I am trying to implement a scenegraph-like data structure in Rust. I would like an equivalent to this C++ code expressed in safe Rust:
struct Node
{
Node* parent; // should be mutable, and nullable (no parent)
std::vector<Node*> child;
virtual ~Node()
{
for(auto it = child.begin(); it != child.end(); ++it)
{
delete *it;
}
}
void addNode(Node* newNode)
{
if (newNode->parent)
{
newNode->parent.child.erase(newNode->parent.child.find(newNode));
}
newNode->parent = this;
child.push_back(newNode);
}
}
Properties I want:
the parent takes ownership of its children
the nodes are accessible from the outside via a reference of some kind
events that touch one Node can potentially mutate the whole tree
Rust tries to ensure memory safety by forbidding you from doing things that might potentially be unsafe. Since this analysis is performed at compile-time, the compiler can only reason about a subset of manipulations that are known to be safe.

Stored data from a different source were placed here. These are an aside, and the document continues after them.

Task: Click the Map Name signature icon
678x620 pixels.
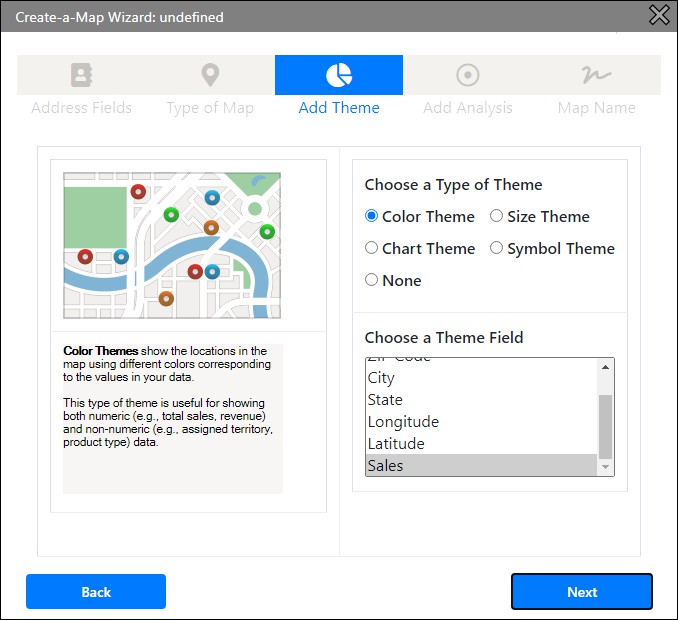Action: 596,75
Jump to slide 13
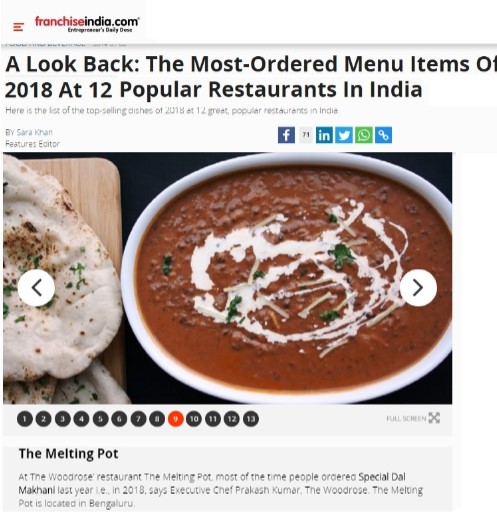The width and height of the screenshot is (497, 531). click(251, 419)
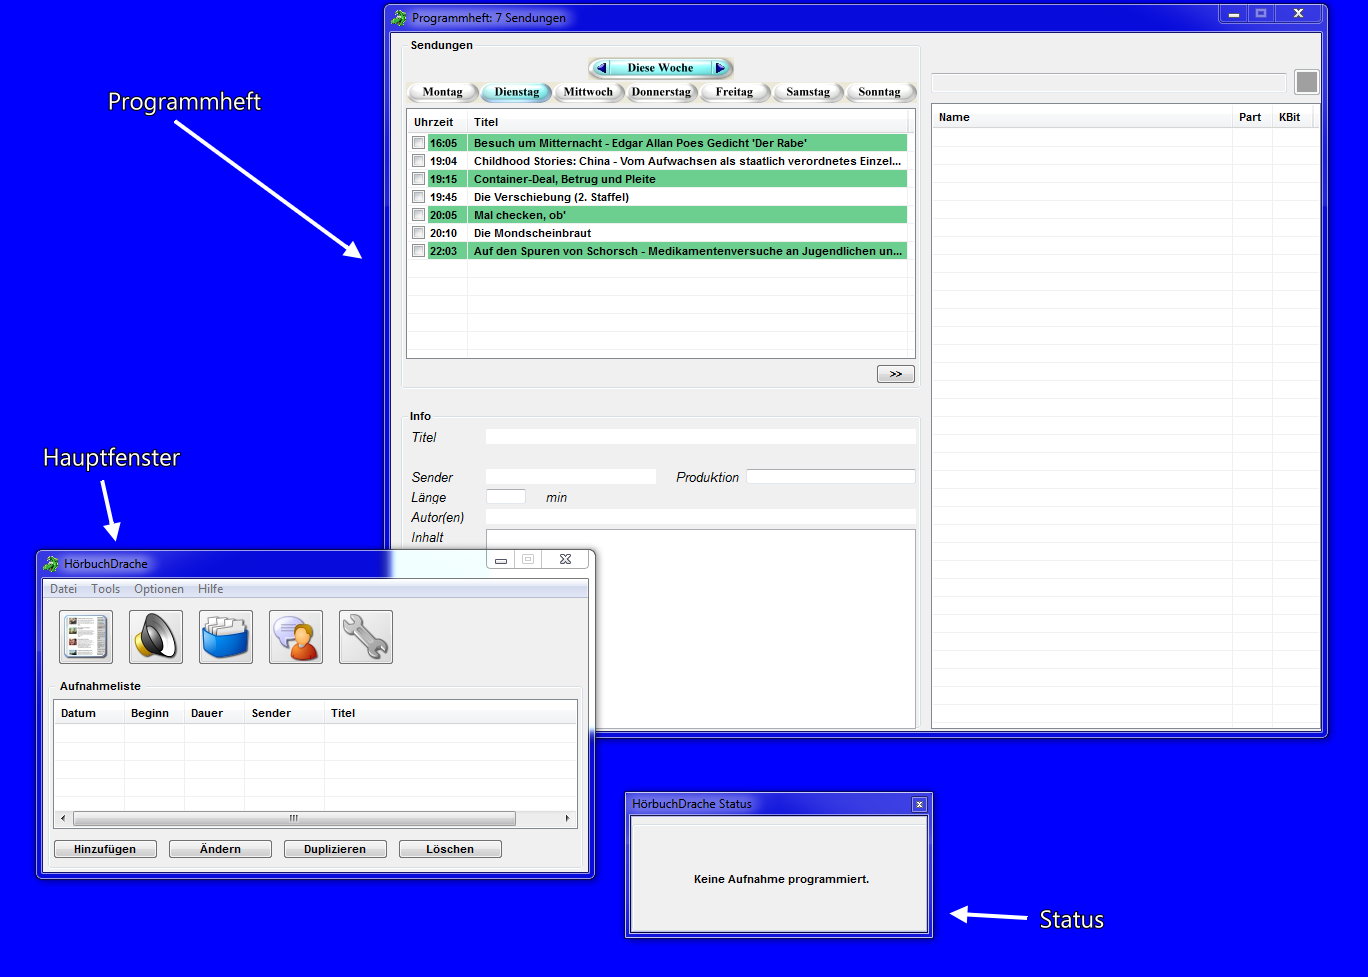Open the Optionen menu

159,589
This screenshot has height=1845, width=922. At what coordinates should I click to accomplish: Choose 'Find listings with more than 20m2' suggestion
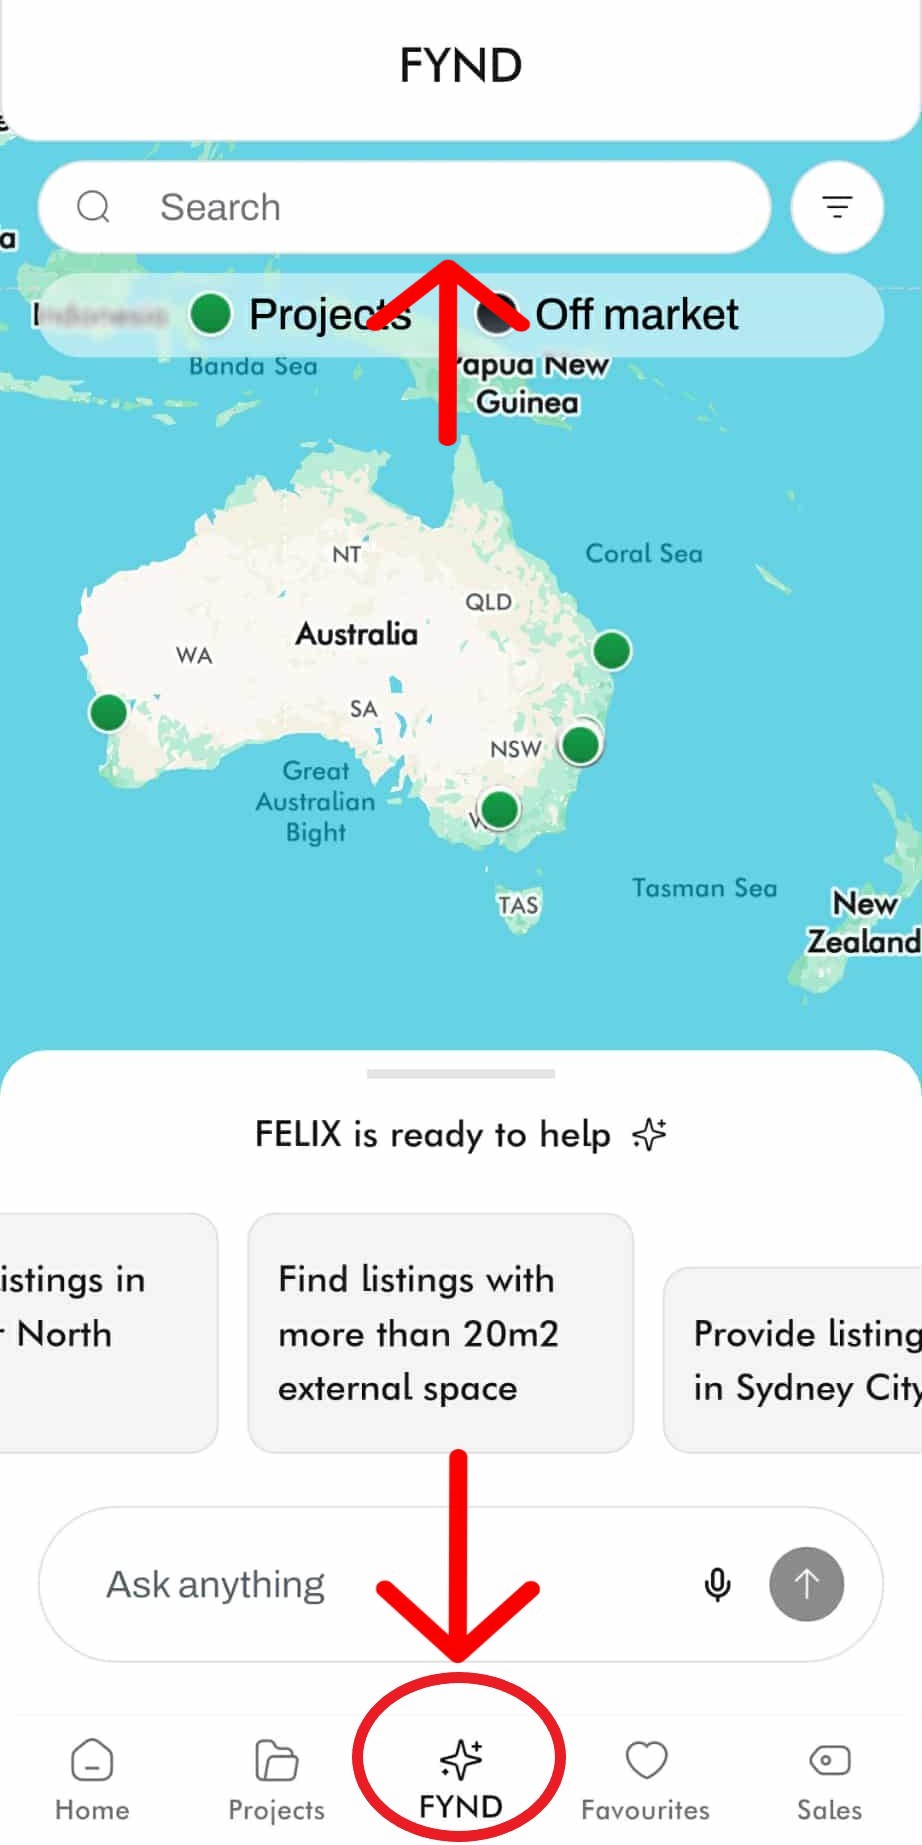pyautogui.click(x=440, y=1333)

In Rust, you could easily store either a reference to the parent (by borrowing the parent, thus preventing mutation) or the list of child nodes (by owning them, which gives you more freedom), but not both (without using unsafe). This is especially problematic for your implementation of addNode, which requires mutable access to the given node's parent. However, if you store the parent pointer as a mutable reference, then, since only a single mutable reference to a particular object may be usable at a time, the only way to access the parent would be through a child node, and you'd only be able to have a single child node, otherwise you'd have two mutable references to the same parent node.
If you want to avoid unsafe code, there are many alternatives, but they'll all require some sacrifices.

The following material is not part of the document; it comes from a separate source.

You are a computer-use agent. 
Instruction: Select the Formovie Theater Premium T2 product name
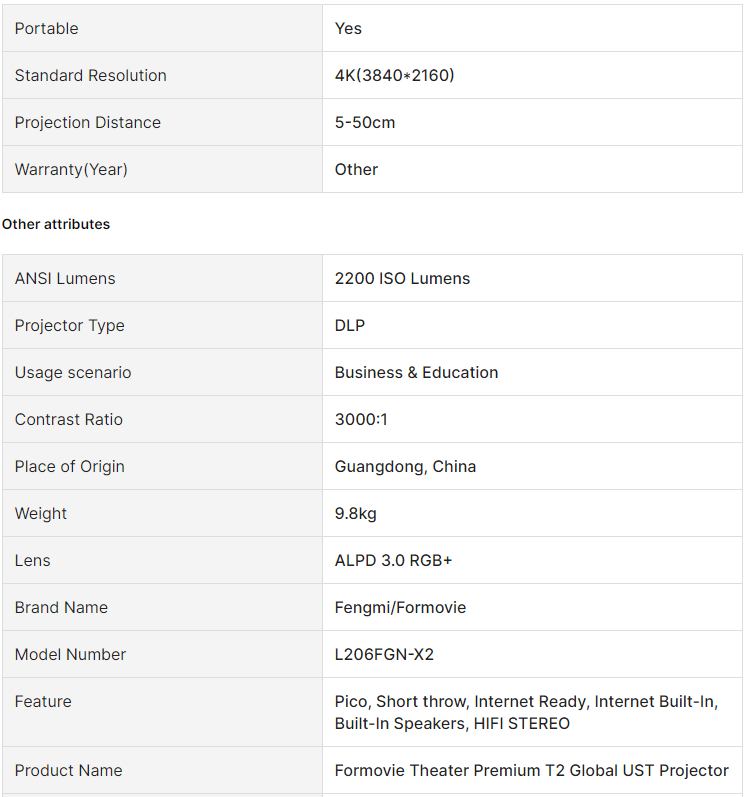pyautogui.click(x=531, y=770)
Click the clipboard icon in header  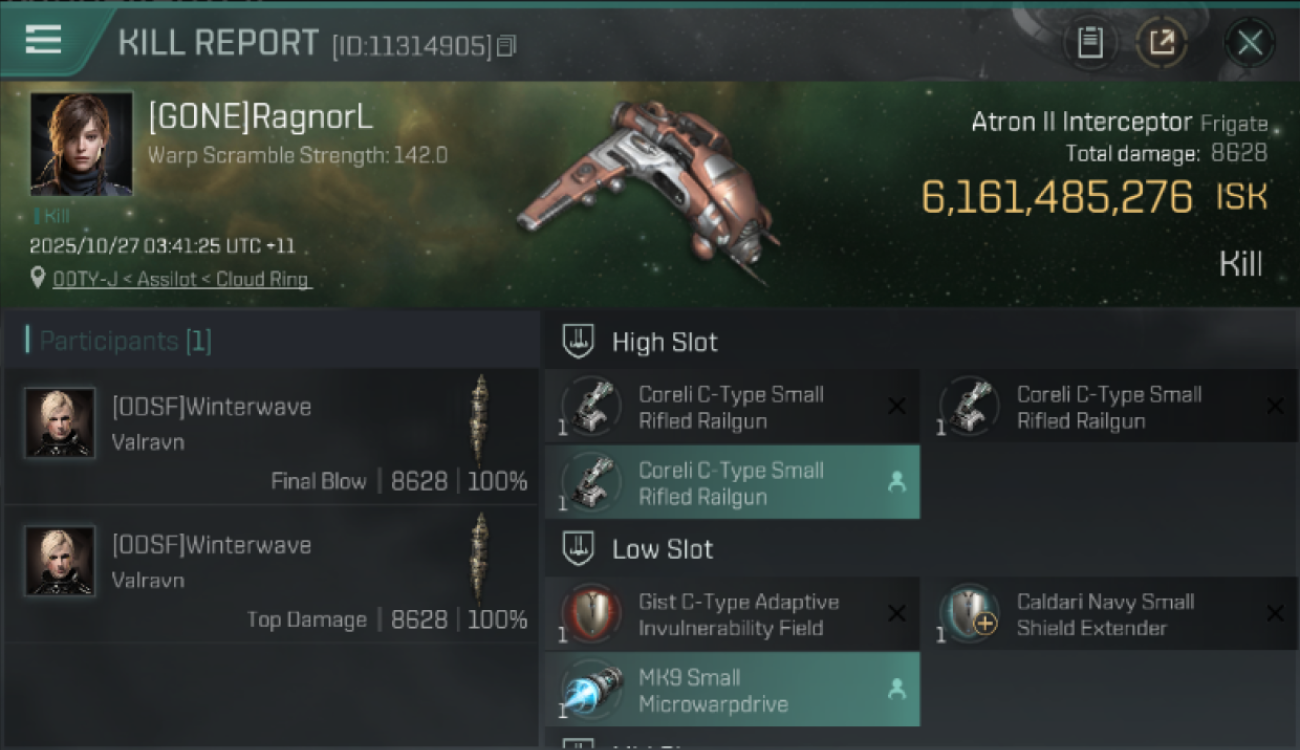1090,42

The easiest solution is to simply remove the parent field. We can define a separate data structure to remember the parent of a node while we traverse a tree, rather than storing it in the node itself.
First, let's define Node:
#[derive(Debug)]
struct Node<T> {
data: T,
children: Vec<Node<T>>,
}
impl<T> Node<T> {
fn new(data: T) -> Node<T> {
Node { data: data, children: vec![] }
}
fn add_child(&mut self, child: Node<T>) {
self.children.push(child);
}
}
(I added a data field because a tree isn't super useful without data at the nodes!)
Let's now define another struct to track the parent as we navigate:
#[derive(Debug)]
struct NavigableNode<'a, T: 'a> {
node: &'a Node<T>,
parent: Option<&'a NavigableNode<'a, T>>,
}
impl<'a, T> NavigableNode<'a, T> {
fn child(&self, index: usize) -> NavigableNode<T> {
NavigableNode {
node: &self.node.children[index],
parent: Some(self)
}
}
}
impl<T> Node<T> {
fn navigate<'a>(&'a self) -> NavigableNode<T> {
NavigableNode { node: self, parent: None }
}
}
This solution works fine if you don't need to mutate the tree as you navigate it and you can keep the parent NavigableNode objects around (which works fine for a recursive algorithm, but doesn't work too well if you want to store a NavigableNode in some other data structure and keep it around). The second restriction can be alleviated by using something other than a borrowed pointer to store the parent; if you want maximum genericity, you can use the Borrow trait to allow direct values, borrowed pointers, Boxes, Rc's, etc.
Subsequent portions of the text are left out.